The name Ultraviolet Catastrophe was used to describe this failure of theory because UV light has a higher frequency than visible light. Obviously, the total energy output at any frequency is not infinite, a point made by Einstein and others. This would conflict with the law of conservation of energy.
The 19th-century understanding of physics reached an impasse around 1900 when it proved inadequate to explain the way light is emitted from objects. Under the classical model, an object in thermal equilibrium emits radiation of a given intensity at all possible wavelengths. As the frequency of the emitted light increases near the ultraviolet end of the spectrum, so do the wavelengths of light that must be emitted to match classical models. Eventually, the model predicts that black bodies should radiate infinite energy at high frequency. Since the first appearance of the term, it has also been used for other predictions of a similar nature, as in quantum electrodynamics and such cases as ultraviolet divergence.

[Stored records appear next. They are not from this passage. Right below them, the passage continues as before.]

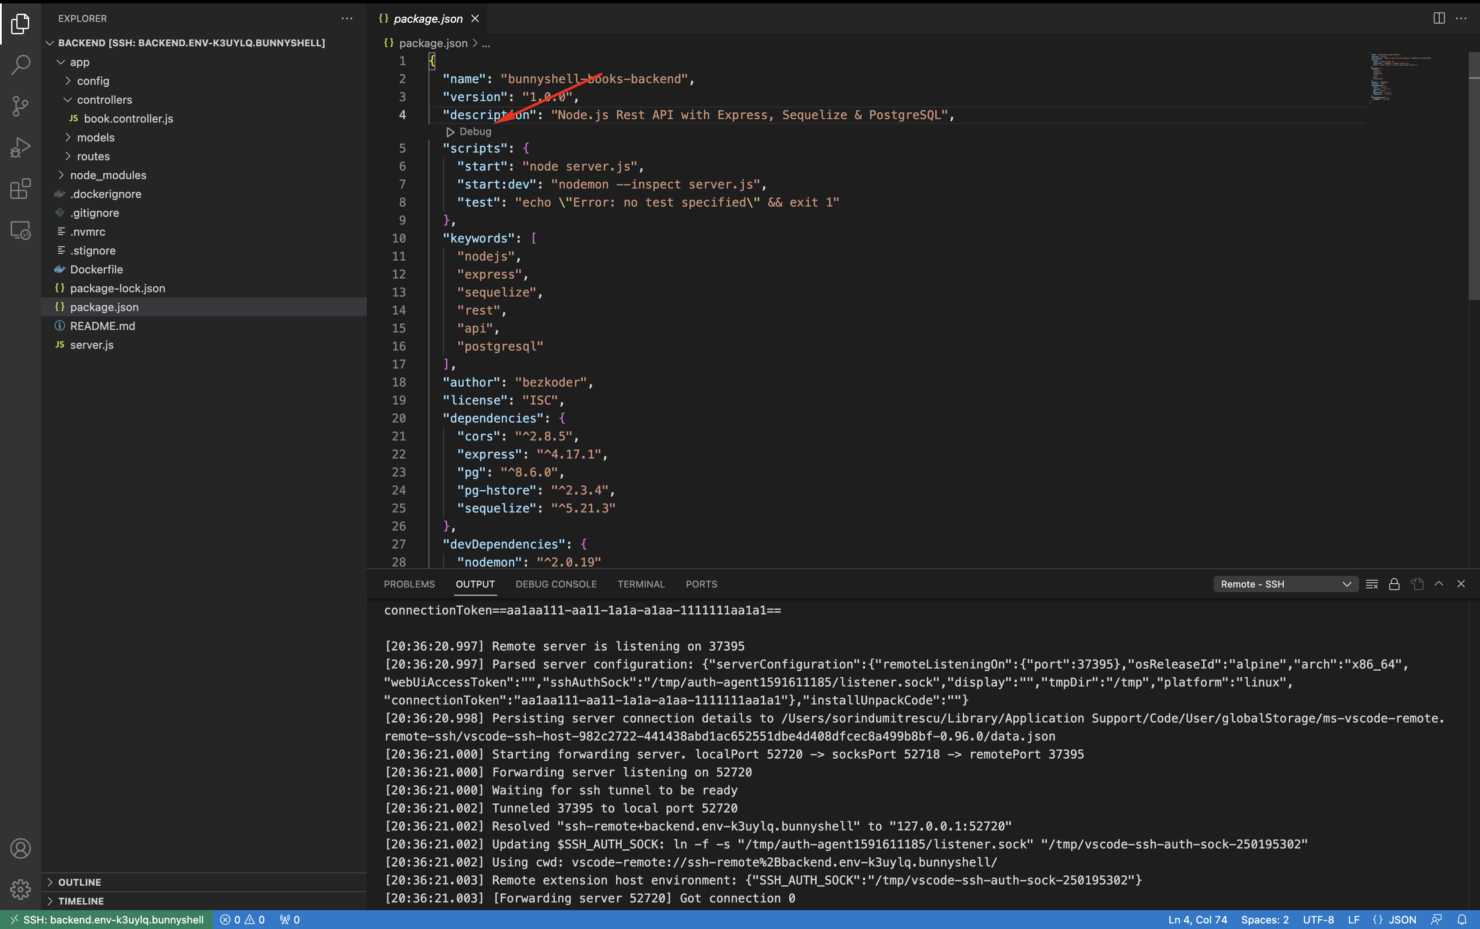This screenshot has width=1480, height=929.
Task: Toggle output auto-scroll lock
Action: 1394,584
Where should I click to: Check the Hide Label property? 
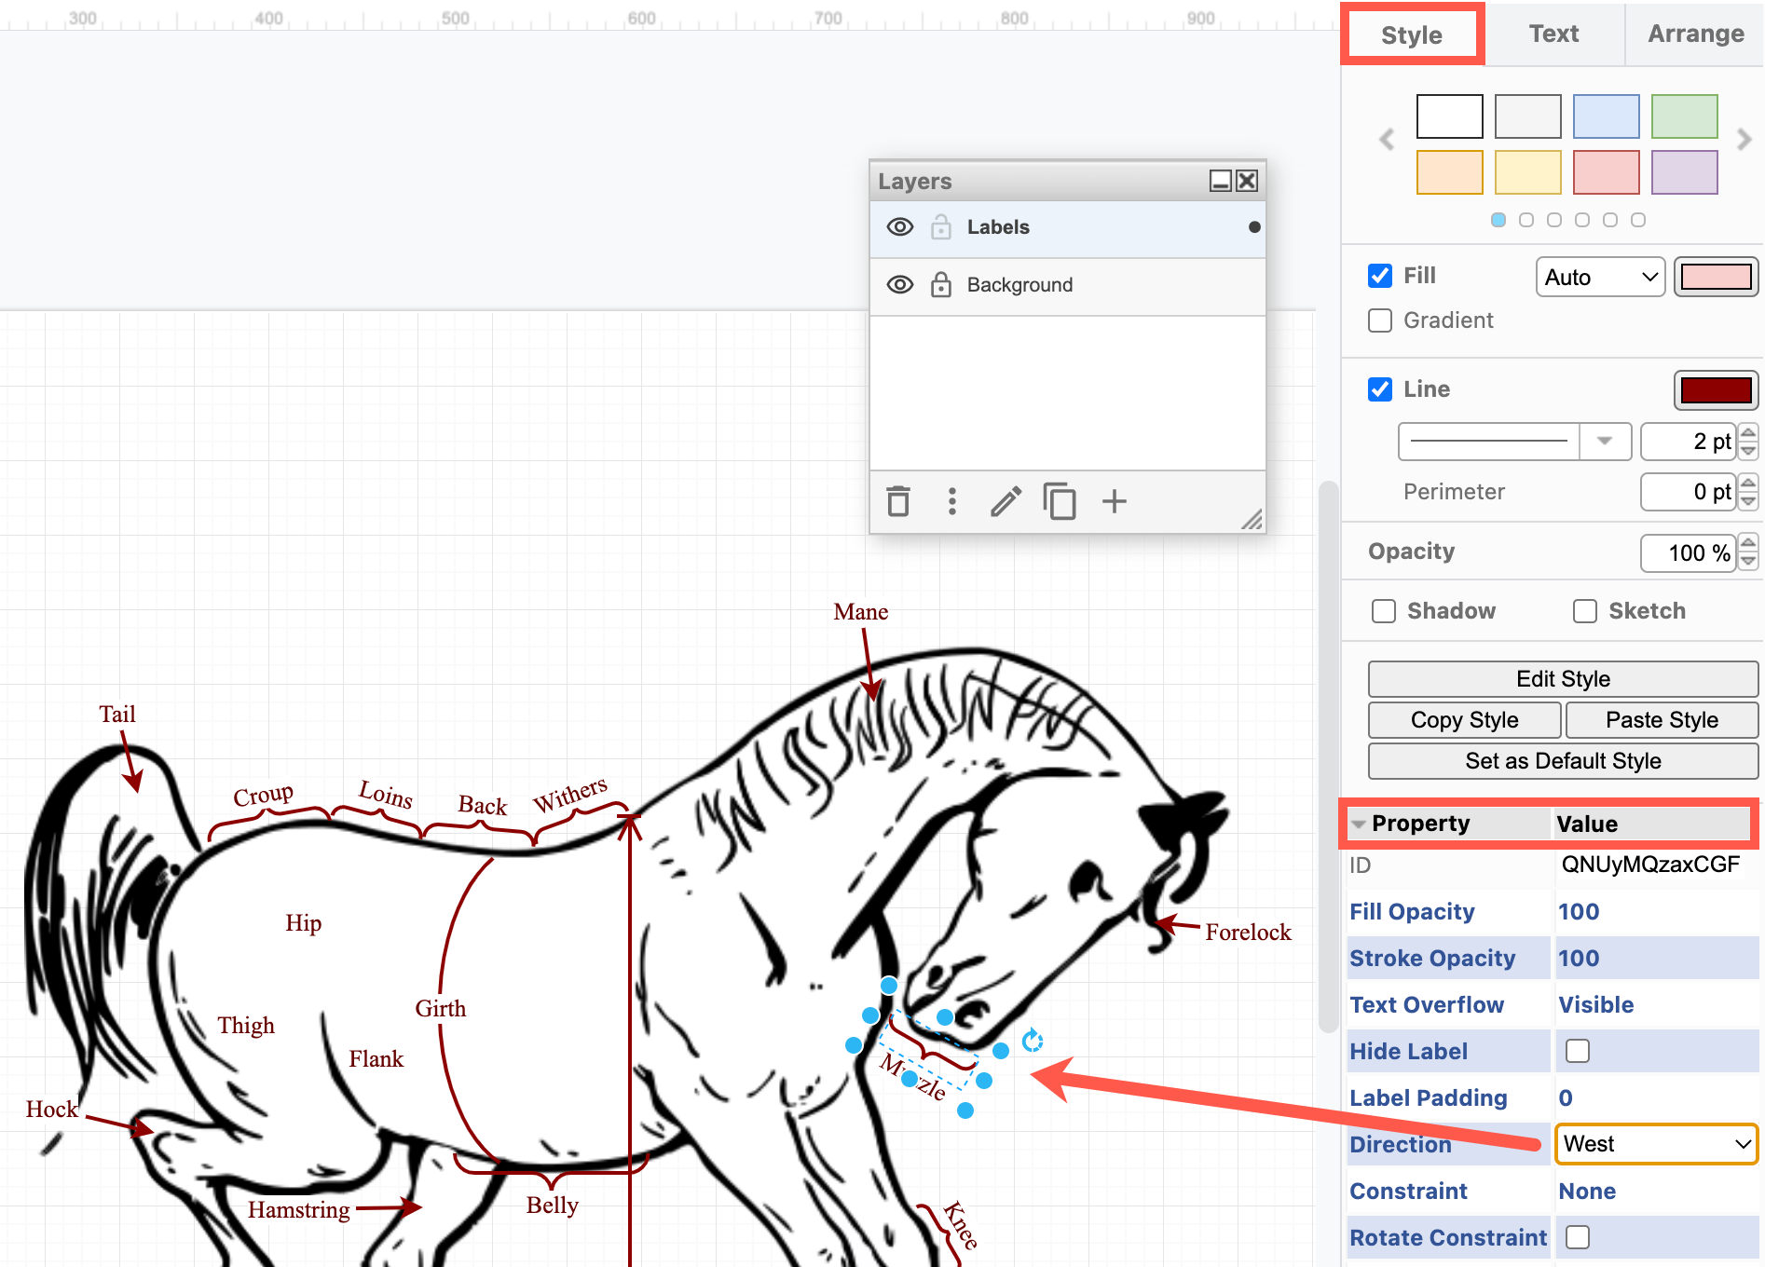coord(1577,1051)
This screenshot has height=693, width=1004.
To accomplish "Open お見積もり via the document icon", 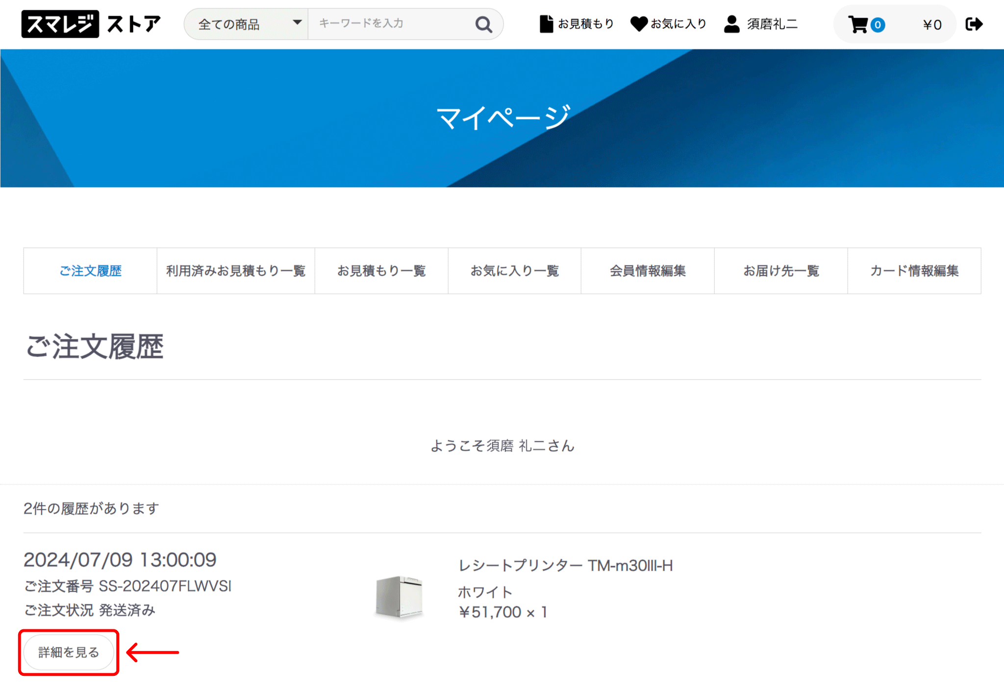I will pyautogui.click(x=577, y=24).
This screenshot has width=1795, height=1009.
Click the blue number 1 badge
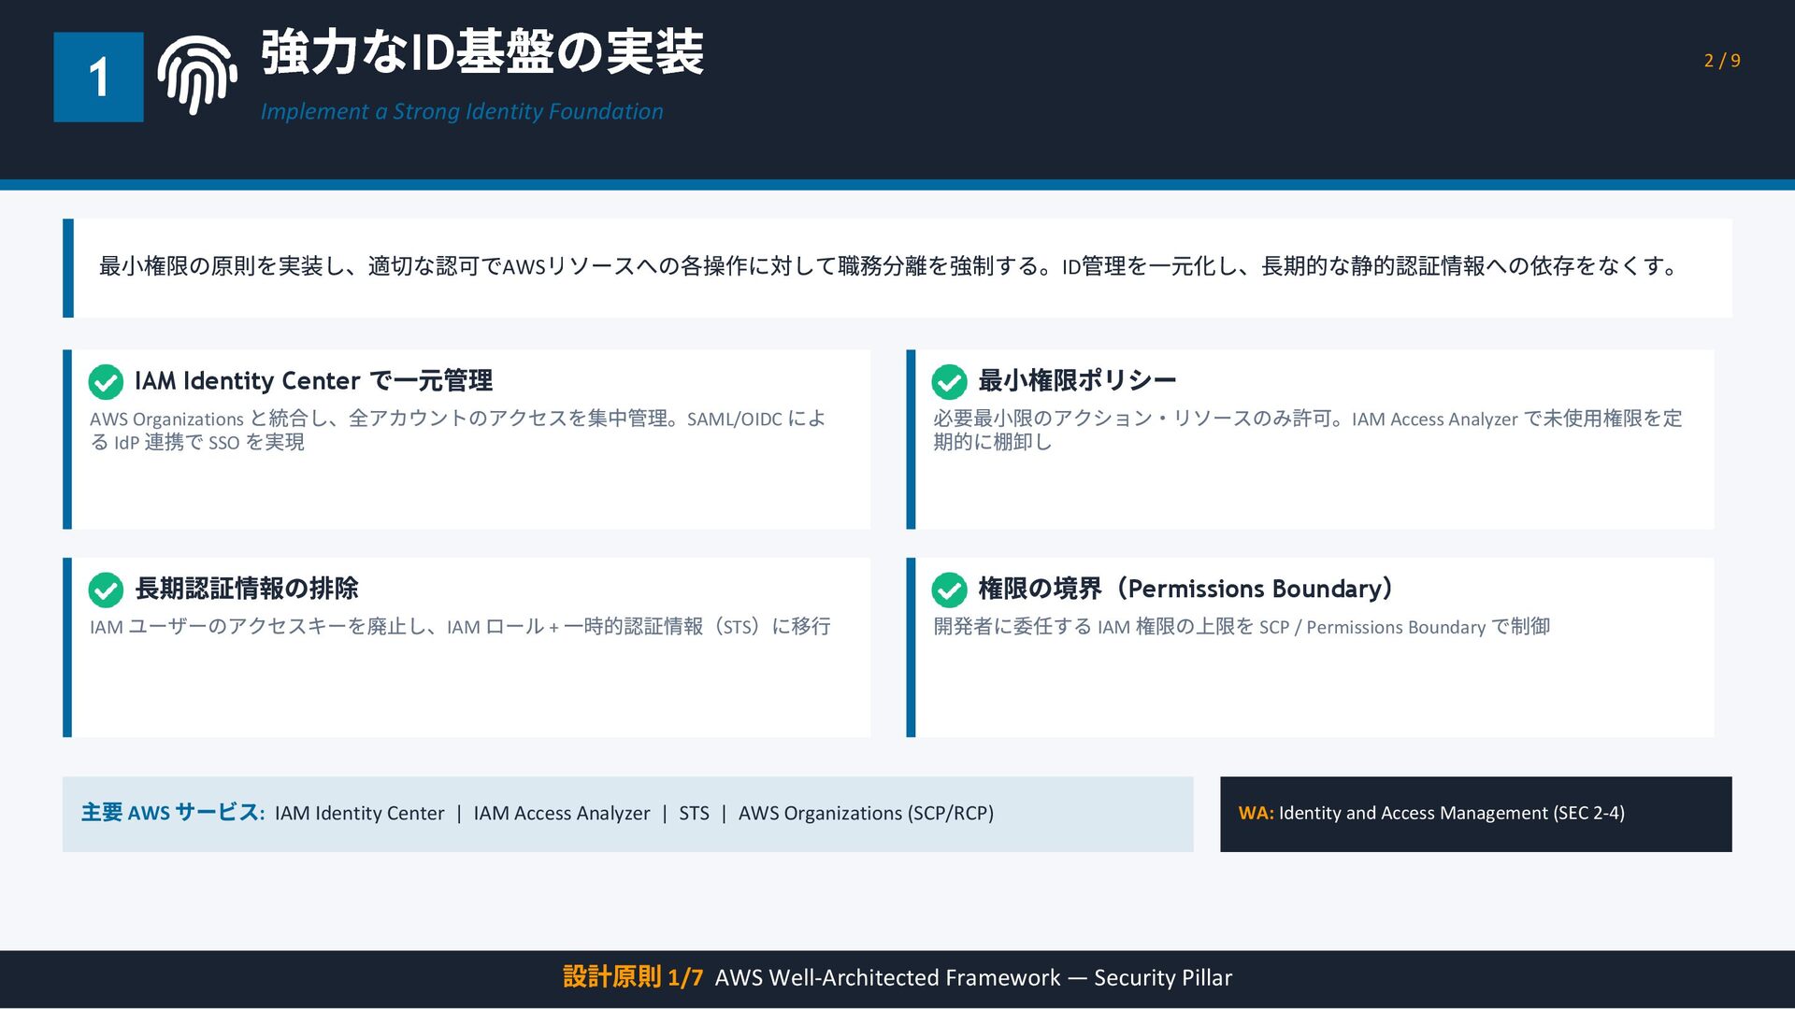pyautogui.click(x=98, y=77)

Probem and Solution of Ultraviolet Catastrophe
Ultraviolet Catastrophe never caused any problems; its historical role is a late anecdote. It’s results from the equipartition theorem of classical statistical mechanics which states that all harmonic oscillator modes (degrees of freedom) of a system at equilibrium have an average energy of (1/2) kT.
According to classical electromagnetism, the number of electromagnetic modes in a 3-dimensional cavity, per unit frequency, is proportional to the square of the frequency. This therefore implies that the radiated power per unit frequency should follow the Rayleigh–Jeans law, and be proportional to frequency squared. Thus, both the power at a given frequency and the total radiated power is unlimited as higher and higher frequencies are considered: this is clearly unphysical as the total radiated power of a cavity is not observed to be infinite, a point that was made independently by Einstein and by Lord Rayleigh and Sir James Jeans in 1905.
Planck derived the correct form for the intensity spectral distribution function by making some strange (for the time) assumptions. Albert Einstein solved the problem by postulating that Planck’s quanta were real physical particles—what we now call photons, not just a mathematical fiction. His photon had energy proportional to its frequency and also explained an unpublished law of Stokes and the photoelectric effect.